The most important monuments of the site are:
The Temple of Hephaistos.
The temple, known as the "Theseion", is Doric, peripteral, with a pronaos and opisthodomos. It crowns the
hill of Kolonos Agoraios
and is the most prominent and better preserved monument of the Agora. The temple was dedicated to two gods, Hephaistos and Athena, whose bronze
cult statues stood in the interior. The construction of the Hephaisteion started in 449 B.C.
Stoa of Zeus Eleutherios. The stoa was erected at the end of the 5th century
B.C. in honor of those who fought for the freedom and security of the city. Socrates
is said to have met his friends in this stoa.
Temple of Apollo Patroos. Small Ionic temple, erected in ca. 340-320 B.C., identified as
the temple of Apollo who was worshipped as the "Father" (Pater), the founder of
the Ionian race. Inside the cella stood the cult statue of the god, made by the
famous sculptor Euphranor.
Bouleuterion.
The Council of 500 (Boule) held its regular meetings here. The building was erected at the end of the 5th century B.C.
replacing the Old Bouleuterion, the ruins of which were found beneath the Metroon.
Metroon.
The building has an Ionic propylon and was erected in the 2nd century B.C. It accomodated both the sanctuary of the Mother
of the Gods and the state archives, including the proceedings of the meetings of the Council of 500 and various official documents,
protected by the goddess.
Monument of the Eponymous Heroes. Remains of an oblong pedestal enclosed by a fence.
It supported the bronze statues of the legendary heroes who gave their names to
the ten tribes of Attica. In addition to its honorary function, the monument served
as the official notice board of the city. It is dated to the second half of the
4th century B.C.
Altar of the Twelve Gods. Fenced area with an altar at the centre, constructed in 522/21
B.C. The sanctuary was a popular place of asylum and was considered to be the
heart of the city, the central milestone from which distances to other places
were measured.
The Odeion of Agrippa.
It was built by Agrippa in 15 B.C. and comprised an auditorium with a seating capacity of about 1000 people,
and a two-storeyed portico. It was destroyed by fire in A.D. 267 and in about A.D. 400 the Gymnasium was erected
in this area. Its north side was adorned by four
colossal statues of Giants and Tritons
set up on massive pedestals, salvaged from the debris of the Odeion.

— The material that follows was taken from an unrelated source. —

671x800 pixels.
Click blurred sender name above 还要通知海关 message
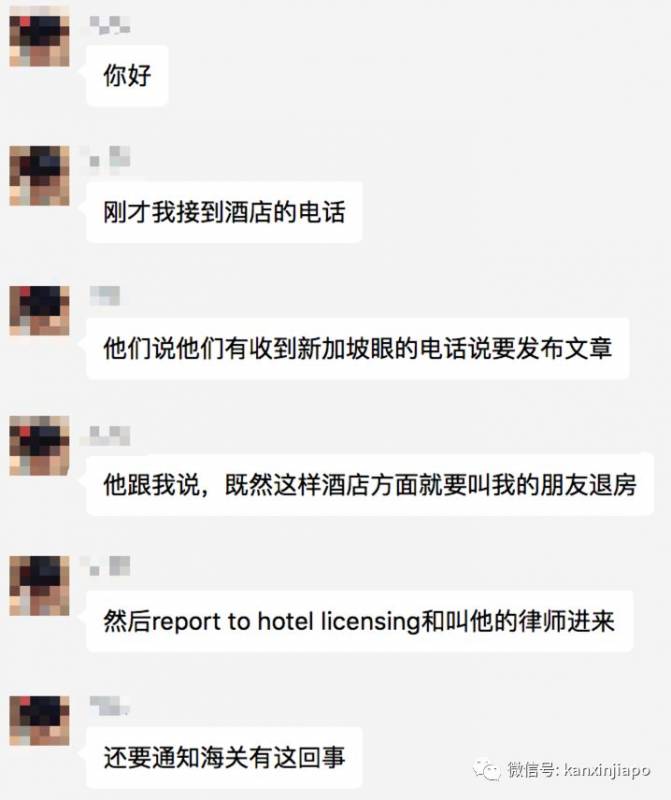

The Royal Stoa (Stoa Basileios). Built around 460 B.C., it was the seat
of the Royal Archon (Archon Basileus). In this stoa the laws of Solon were displayed,
and the Council of the Aeropagus held its meetings.
The Tholos.
Circular building erected in ca. 460 B.C. The chairmen (prytaneis) of the Council of 500 (Boule) dined and spent the night in the
Tholos so as to be available if necessary. A set of standard weights and measures was also kept in the building.